Young Scholars on Turkey (YSOT) Program Presents
“Domestic Drivers of Turkey’s Democratic Transformation” with Dr. Sener Akturk
Turkey’s democratization process over the past decade has been the subject of much debate. Many studies identify external dynamics such as Turkey’s EU membership negotiations as main drivers of democratic progress. Internal dynamics that made possible various democratic initiatives, such as the reforms allowing for much broader ethnic, linguistic, and religious minority rights, however, remain underappreciated. As the country seeks to consolidate its democracy through a new civilian constitution, lessons from the past decade will be critical to identify contours of democratic change in Turkey.
Speaker: Sener Akturk (Koc University)
Moderator: Kadir Ustun (SETA DC)
by Madeline Wolfson
Sener Akturk presented his framework and theory of ethnic regime change from his recently published book, Regimes of Ethnicity and Nationhood in Germany, Russia, and Turkey, to explain the domestic drivers of Turkey’s democratic policy reforms which have increased minority rights and ethnic expression since 2009. He asserts that the popular assumption that these policies were driven by factors such as the EU accession process or PKK violence were insufficient when looking at the chronology of democratic reform movements considering that in 2009, PKK violence had been relatively absent and EU accession had dropped off the Turkish agenda.

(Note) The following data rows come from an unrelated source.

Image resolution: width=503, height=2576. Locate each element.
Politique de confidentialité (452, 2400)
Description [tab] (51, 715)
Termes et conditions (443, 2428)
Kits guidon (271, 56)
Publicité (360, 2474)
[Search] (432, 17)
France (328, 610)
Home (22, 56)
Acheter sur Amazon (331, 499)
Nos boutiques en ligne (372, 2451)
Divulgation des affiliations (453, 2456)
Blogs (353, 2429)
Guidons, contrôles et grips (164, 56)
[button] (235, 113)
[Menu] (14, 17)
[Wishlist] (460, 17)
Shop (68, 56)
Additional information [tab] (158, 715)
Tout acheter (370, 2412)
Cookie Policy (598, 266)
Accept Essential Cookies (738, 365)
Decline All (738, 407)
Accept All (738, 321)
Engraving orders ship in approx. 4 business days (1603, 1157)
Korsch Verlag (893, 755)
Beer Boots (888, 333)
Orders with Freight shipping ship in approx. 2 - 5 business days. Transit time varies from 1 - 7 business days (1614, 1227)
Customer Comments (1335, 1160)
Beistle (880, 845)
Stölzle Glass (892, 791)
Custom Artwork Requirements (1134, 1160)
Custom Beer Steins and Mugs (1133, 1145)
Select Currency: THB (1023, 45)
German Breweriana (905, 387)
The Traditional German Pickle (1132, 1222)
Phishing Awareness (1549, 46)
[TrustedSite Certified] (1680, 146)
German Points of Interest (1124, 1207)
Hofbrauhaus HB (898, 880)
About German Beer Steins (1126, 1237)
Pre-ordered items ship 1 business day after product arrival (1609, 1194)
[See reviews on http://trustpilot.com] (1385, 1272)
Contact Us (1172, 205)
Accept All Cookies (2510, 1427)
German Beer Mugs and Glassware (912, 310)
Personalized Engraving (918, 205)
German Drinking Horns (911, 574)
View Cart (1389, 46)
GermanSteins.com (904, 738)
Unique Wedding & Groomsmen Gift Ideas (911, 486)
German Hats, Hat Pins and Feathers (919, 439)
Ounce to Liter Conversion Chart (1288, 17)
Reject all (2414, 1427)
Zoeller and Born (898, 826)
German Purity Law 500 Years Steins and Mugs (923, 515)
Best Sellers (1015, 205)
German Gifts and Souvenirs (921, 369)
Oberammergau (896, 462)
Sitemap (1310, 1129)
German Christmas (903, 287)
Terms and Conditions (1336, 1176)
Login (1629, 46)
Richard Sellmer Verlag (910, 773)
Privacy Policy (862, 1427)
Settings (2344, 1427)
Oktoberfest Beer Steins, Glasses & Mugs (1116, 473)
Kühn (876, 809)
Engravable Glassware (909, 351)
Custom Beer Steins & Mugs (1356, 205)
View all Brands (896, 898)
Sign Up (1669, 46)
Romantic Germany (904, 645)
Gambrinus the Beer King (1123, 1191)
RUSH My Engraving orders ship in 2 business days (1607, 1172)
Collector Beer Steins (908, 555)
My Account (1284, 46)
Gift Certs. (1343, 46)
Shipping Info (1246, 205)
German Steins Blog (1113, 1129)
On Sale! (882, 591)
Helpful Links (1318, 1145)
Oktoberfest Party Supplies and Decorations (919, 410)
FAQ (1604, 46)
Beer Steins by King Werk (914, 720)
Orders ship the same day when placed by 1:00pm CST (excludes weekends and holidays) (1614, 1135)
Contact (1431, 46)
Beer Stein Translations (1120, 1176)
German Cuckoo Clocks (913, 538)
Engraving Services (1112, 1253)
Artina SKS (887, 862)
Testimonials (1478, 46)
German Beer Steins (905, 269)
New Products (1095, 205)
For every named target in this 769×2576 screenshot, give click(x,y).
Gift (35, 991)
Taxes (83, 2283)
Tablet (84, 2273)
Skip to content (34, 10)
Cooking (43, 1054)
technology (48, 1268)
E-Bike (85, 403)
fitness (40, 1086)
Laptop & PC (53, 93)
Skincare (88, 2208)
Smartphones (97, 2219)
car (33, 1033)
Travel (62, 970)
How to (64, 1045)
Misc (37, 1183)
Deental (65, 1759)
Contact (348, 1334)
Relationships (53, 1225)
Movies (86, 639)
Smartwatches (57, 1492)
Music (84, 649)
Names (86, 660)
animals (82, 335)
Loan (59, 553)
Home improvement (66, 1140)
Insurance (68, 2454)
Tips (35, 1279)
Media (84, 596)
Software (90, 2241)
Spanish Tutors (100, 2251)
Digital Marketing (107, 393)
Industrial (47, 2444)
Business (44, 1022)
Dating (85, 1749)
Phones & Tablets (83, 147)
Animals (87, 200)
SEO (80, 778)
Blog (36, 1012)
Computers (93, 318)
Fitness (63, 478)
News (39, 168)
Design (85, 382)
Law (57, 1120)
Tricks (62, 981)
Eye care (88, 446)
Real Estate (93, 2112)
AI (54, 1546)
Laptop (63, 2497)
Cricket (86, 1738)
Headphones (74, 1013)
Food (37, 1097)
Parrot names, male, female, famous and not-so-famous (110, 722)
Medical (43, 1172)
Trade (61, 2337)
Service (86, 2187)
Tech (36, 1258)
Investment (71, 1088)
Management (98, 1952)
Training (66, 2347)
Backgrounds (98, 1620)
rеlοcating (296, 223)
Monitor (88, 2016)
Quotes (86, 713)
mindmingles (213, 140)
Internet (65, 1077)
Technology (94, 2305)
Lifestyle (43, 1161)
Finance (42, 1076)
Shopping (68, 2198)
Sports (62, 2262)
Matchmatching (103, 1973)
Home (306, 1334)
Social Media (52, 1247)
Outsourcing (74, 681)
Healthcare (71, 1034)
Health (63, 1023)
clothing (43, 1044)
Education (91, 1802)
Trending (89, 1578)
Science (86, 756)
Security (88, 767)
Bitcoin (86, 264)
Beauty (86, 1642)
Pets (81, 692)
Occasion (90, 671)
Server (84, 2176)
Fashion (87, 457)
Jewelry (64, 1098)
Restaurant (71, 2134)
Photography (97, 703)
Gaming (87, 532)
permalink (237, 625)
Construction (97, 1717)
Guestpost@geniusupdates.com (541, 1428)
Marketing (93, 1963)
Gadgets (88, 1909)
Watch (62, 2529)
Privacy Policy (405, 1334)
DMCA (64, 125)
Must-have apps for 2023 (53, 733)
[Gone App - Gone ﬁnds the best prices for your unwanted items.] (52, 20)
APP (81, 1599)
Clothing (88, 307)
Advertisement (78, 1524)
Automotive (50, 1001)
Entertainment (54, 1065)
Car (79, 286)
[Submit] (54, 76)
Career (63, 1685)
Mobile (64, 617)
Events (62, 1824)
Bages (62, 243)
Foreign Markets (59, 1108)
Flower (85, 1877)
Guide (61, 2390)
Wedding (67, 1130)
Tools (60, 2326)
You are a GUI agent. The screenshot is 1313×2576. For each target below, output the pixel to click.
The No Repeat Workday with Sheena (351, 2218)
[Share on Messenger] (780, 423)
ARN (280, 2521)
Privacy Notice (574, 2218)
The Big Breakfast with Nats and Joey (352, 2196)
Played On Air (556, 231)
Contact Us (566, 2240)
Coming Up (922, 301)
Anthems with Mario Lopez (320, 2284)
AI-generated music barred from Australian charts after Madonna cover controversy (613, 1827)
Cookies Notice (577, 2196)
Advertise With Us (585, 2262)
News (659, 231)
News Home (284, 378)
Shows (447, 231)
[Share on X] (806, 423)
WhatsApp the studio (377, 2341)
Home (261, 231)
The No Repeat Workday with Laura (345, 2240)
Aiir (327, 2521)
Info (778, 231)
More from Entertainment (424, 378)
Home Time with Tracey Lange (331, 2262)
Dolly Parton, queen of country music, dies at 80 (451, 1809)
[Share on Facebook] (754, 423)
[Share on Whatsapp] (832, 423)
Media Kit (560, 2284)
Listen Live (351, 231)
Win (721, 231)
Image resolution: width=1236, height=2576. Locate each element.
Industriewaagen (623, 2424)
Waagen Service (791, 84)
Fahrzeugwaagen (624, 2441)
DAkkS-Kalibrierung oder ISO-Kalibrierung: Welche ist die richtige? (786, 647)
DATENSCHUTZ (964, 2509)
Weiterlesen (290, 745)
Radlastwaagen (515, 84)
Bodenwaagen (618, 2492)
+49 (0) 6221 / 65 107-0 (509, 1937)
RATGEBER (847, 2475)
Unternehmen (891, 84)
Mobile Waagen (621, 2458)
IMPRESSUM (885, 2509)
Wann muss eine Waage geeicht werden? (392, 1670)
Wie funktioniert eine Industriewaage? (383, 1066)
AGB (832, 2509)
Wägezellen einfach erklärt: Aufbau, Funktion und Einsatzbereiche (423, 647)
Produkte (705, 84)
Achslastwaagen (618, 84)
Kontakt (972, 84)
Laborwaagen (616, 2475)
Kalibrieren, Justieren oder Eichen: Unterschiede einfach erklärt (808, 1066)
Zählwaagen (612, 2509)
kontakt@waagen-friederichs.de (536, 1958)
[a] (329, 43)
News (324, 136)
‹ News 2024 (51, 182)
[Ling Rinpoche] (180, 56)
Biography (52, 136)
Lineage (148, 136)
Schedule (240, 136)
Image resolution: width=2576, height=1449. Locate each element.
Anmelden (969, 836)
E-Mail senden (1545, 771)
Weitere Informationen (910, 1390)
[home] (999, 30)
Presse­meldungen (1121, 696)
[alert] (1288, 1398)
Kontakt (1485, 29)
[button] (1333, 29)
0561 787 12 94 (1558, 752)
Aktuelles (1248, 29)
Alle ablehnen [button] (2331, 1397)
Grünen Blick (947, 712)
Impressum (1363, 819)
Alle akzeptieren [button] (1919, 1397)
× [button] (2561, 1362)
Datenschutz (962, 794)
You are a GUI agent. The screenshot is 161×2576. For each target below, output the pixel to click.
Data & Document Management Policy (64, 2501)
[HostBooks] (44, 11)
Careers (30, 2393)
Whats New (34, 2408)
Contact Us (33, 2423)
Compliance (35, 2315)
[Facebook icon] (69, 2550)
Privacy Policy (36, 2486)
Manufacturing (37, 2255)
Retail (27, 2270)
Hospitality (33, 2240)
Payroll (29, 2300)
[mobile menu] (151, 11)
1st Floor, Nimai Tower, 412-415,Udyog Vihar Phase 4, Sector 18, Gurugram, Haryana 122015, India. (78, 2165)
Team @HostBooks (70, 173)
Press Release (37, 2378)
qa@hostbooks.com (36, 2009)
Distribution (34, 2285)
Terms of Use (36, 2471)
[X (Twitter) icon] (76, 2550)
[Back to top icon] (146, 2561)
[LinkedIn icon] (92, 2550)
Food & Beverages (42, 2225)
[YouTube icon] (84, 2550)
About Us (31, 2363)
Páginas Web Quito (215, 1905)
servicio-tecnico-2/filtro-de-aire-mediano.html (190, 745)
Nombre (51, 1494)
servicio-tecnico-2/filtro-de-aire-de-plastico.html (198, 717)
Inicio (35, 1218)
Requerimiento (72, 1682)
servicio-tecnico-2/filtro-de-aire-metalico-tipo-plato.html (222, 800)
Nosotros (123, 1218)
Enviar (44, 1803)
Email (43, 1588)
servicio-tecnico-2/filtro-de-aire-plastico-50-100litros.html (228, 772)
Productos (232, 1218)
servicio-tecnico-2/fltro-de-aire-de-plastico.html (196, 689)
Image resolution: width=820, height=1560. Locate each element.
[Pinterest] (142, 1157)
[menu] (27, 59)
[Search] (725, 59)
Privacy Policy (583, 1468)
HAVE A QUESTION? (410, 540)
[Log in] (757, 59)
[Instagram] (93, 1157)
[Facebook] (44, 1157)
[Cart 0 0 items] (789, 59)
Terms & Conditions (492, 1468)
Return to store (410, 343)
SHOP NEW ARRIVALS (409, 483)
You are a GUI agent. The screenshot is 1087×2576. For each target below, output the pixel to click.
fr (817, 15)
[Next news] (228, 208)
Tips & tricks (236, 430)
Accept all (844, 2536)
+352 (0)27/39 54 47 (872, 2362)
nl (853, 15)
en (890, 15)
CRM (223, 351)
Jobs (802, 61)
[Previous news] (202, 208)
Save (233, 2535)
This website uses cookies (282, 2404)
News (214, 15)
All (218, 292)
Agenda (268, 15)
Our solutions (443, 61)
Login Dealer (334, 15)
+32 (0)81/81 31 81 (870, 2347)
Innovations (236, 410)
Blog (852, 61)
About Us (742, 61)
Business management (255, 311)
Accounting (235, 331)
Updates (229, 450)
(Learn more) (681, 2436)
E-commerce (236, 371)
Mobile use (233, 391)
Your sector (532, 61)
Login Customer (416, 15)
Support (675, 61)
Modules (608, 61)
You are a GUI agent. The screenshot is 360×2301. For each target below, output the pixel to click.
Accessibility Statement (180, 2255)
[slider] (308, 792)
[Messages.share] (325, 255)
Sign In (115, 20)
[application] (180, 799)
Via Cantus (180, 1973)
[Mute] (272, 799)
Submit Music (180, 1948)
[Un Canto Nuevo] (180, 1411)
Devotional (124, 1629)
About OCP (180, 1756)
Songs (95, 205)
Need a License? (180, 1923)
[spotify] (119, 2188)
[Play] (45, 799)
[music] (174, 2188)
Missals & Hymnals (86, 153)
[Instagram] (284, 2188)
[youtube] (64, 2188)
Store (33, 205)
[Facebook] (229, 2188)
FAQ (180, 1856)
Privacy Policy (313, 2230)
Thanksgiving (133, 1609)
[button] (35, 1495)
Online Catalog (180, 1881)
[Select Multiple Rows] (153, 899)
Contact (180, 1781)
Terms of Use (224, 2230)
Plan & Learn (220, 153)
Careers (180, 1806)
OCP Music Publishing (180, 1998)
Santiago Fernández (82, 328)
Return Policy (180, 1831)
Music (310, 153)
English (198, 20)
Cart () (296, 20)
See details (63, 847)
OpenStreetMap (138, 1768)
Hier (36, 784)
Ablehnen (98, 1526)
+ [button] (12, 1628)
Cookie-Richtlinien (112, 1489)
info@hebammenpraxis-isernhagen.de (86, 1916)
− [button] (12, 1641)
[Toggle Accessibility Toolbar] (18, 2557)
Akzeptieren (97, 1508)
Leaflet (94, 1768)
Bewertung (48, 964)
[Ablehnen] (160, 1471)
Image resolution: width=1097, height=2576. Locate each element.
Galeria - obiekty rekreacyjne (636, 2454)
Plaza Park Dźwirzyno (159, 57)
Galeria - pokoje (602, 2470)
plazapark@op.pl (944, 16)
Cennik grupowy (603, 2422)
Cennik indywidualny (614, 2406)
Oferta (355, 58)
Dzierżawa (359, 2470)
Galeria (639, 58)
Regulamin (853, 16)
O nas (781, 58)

To solve this “empirical puzzle,” he offered his alternative theory. Akturk argued that a state’s citizenship policy fits into one of three types, mono-ethnic, multi-ethnic, or anti-ethnic. In order for a state to shift policy and change from one regime type to another, three domestic conditions must exist simultaneously: 1) a significant counter-elite party in government which is supported by and represents the minorities, 2) a new discourse on how identity is defined, 3) the government must have large enough popular support to enact reforms without resistance in parliament. He applied this theory to explain the policies of nationality and ethnicity in Turkey and the dramatic shift away from the anti-ethnic framework under the AKP.